EXTRACT PROVIDED:
This article describes how we can leverage uWSGI one of the first implementations of WSGI (Web Server Gateway Interface, to forward requests to the web applications )for python flask application. I assume the reader has a fair understanding of flask as the article won’t detail how you can write your flask applications.
Rest applications in python are very easy to write, but the problem arises when we have to choose a production-grade application server for hosting our webservice. Flask one of the most popular framework for writing python based web applications is not a prod ready server. Moreover, the problem with python threading is well known, which we should always try to avoid. I recently had the same situation where we were required to deploy a python based webservice that handles millions of records in a second from users spread across the globe. After doing some research we choose uWSGI as our application server in conjunction with Nginx.
uWSGI supports launching multiple processes of your application. You just need to mention the number of workers that you want to launch. uWSGI can listen to HTTP port but as we are using Nginx as our Web Server we will start uWSGI to listen to a Unix socket. The client requests will be entertained from Nginx which will route the requests to the configured socket endpoint of uWSGI.
So, what are all the configurations that we need to set to get uWSGI working?

Word and element pointing entries:

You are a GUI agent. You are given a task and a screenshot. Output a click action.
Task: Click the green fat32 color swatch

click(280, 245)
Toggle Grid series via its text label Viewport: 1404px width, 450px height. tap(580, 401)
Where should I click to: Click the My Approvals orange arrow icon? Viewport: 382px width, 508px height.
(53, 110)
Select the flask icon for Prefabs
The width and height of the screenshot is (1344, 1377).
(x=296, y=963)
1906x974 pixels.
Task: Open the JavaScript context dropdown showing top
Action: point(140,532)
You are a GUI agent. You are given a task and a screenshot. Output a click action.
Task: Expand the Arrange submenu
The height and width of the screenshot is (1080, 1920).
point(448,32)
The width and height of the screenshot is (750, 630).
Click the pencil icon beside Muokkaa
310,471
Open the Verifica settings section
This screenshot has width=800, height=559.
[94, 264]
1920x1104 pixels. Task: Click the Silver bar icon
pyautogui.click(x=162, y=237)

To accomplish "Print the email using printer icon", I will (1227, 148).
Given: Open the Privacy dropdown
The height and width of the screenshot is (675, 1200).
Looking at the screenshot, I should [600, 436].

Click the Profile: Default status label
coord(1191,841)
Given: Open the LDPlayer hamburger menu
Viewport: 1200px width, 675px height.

GIVEN INSTRUCTION A:
Answer these from the article on hosting a Flask application with uWSGI:
(i) What does the author say the article will not detail?
(ii) Which two things did the author choose together after doing some research?
(iii) Instead of an HTTP port, what does uWSGI listen to in this setup?
GIVEN INSTRUCTION B:
Go on with the article on hosting a Flask application with uWSGI, starting after its final question.

EXERCISE ANSWER A:
(i) How to write Flask applications.
(ii) uWSGI as the application server, together with Nginx.
(iii) A Unix socket.

EXERCISE ANSWER B:
- Need to tell the location for our python rest service, obviously
- Which module to call, as an entry point
- Location for the socket, where uWSGI will listen for routing requests to our rest service
- Number of the process we want uWSGI to launch
- UserId that uWSGI will use
- Logfile paths for logging the application logs
- The plugins that uWSGI should load for running our python application
Sample Config
[uwsgi] module = app:app # the entry point for-readline = /home/centos/pythonservice/env.txt # the env. variable to set which are being used by application env = %(_) endfor = master = true # Should have a master process processes = 16 # Number of processes you want to launch plugins = python36, logfile # plugins that uWSGI should load for running our application uid = centos # userID socket = /run/uwsgi/pythonservice.sock # Socket file, where Nginx will route the requests chown-socket = centos:nginx # as we are running as a centos user, making it the owner of the socket file chmod-socket = 666 vacuum = true # remove the socket file when the process stops single-interpreter = true reload-mercy = 30000 # how long uWSGI should wait before killing the workers when you restart your application worker-reload-mercy = 30000 die-on-term = true chdir = /home/centos/pythonservice/ # location of our codebase logger = file:/var/log/pythonservice/app.log # path to log files req-logger = file:/var/log/pythonservice/apprequest.log
Sample env.txt file
APP_CONFIG=/home/centos/pythonservice/config/prod.properties
The beauty of using uWSGI is you write your python application with flask without caring about how to handle requests at scale. You can just increase the number of processes running your application by a simple configuration change. UWSGI will detect all of the endpoints defined in the flask application and will route the requests accordingly.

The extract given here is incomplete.